## DATA SHOWN
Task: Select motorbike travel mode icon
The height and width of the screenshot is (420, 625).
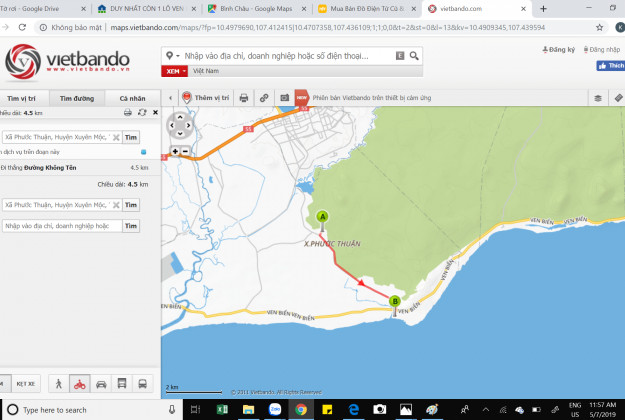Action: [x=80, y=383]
--
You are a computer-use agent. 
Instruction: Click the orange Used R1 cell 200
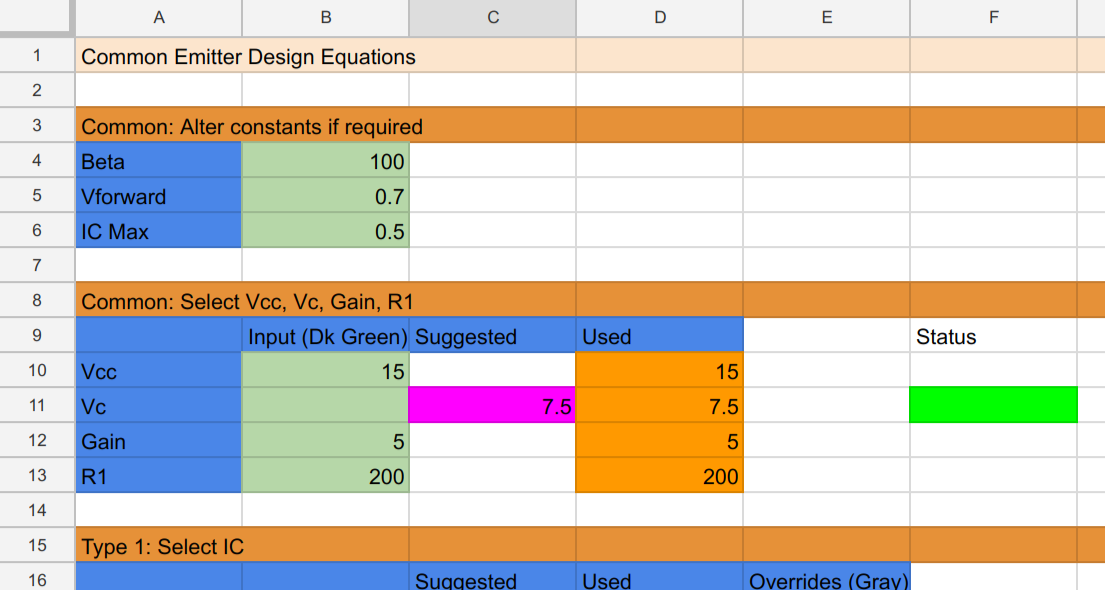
...
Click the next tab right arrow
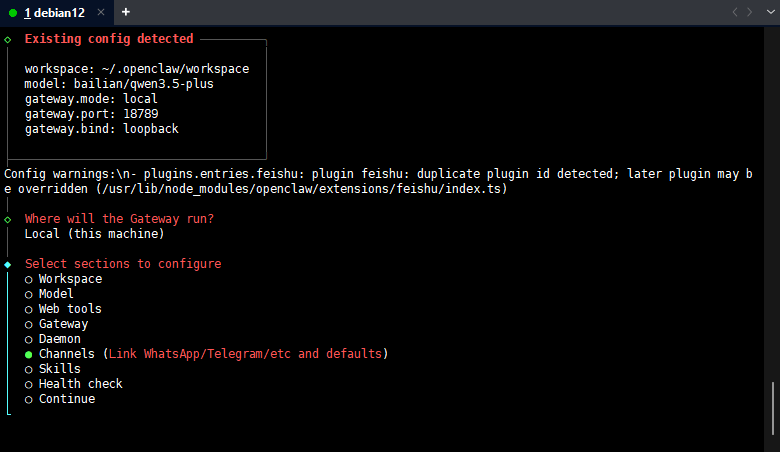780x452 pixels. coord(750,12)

## WORK TO BE COMPLETED
Copy out the lines above exactly, beginning at the one that contains "You are a computer-use agent." and ending at the one that contains "Instruction: Click the".

## TASK RESULT
You are a computer-use agent. 
Instruction: Click the orange Used R1 cell 200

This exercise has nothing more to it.